筆者宅での「おてつたび」の様子(画像:筒井永英)
筆者宅での「おてつたび」の様子(画像:筒井永英)

 求人するからには、どんな人に来てもらいたいかを考えなければならない。わが家は春休み中の大学生をターゲットとすることにした。

 大学がない天草では、18歳になると多くの若者が出ていく。作業の面で若い人の方がいいこともあるが、それ以外の目的もあった。

 それはわが家の2人の子どものためだ。普段、子どもたちが接する大人は、親と学校の先生、そして近所の高齢者に限られている。親でも先生でもないフラットな関係の他者と関わる機会を持つことができれば、子どもにとっていい影響があると考えた。

 また、旅行のついでに仕事を手伝ってくれる若者なら、社会人になったとき、将来家庭を持ったときに再訪してくれるかもしれない。

 来てもらうには泊まる場所も必要だが、農家民宿を営むわが家には来客専用の部屋がある。泊まり込みで来る人なら、深いコミュニケーションもできるのではと期待した。
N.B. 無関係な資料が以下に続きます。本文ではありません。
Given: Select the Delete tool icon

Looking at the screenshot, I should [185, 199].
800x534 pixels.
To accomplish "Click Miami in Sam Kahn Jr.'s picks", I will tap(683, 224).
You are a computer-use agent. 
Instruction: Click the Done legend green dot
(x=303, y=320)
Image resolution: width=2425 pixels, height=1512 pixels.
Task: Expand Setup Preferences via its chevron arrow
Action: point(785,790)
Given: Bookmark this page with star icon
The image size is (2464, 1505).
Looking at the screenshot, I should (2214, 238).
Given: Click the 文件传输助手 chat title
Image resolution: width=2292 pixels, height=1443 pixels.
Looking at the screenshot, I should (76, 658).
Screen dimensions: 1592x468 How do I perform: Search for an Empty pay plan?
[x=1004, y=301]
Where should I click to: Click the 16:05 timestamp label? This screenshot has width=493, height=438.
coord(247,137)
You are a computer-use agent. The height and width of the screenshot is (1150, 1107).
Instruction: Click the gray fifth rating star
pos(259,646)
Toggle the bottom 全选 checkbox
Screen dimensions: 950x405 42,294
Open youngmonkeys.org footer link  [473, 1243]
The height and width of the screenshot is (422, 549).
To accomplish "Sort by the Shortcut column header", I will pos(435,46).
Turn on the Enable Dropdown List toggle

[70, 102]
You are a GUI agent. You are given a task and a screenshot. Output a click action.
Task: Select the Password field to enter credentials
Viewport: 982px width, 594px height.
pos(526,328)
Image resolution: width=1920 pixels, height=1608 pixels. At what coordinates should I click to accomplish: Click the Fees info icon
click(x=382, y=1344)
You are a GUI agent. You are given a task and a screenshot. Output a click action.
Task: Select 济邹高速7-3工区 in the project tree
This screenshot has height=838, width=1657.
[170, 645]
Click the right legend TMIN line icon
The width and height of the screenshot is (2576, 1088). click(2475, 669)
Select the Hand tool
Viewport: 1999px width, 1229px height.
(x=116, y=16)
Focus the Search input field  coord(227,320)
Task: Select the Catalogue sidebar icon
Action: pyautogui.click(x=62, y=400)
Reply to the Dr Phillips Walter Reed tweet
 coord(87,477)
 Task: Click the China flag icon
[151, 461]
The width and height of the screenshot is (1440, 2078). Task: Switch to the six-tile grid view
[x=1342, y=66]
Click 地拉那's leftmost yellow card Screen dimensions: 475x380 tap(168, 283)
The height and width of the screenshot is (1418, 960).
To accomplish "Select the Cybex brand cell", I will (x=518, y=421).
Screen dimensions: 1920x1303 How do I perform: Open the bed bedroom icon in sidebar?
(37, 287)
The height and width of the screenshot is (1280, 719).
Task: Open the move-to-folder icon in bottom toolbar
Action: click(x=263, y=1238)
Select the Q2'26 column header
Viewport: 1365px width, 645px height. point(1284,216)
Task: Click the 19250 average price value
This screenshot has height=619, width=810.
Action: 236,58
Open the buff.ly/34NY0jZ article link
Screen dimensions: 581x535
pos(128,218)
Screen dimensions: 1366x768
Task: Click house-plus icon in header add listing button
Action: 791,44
 募集を始めるとすぐに応募があった。1月は神戸と奈良の学生を迎えたし、2月は東京からの学生を予定している。これまでに来た2人はよく働いてくれた。初めてのことも多かったはずだが、真面目に丁寧に対応してくれたと感じている。

 期待以上によかったのは、3食を共にしたことだ。住み込みの効果は大きく、たくさん話ができた。普通の旅行ではできない体験ができたと大学生も感じてくれたようだ。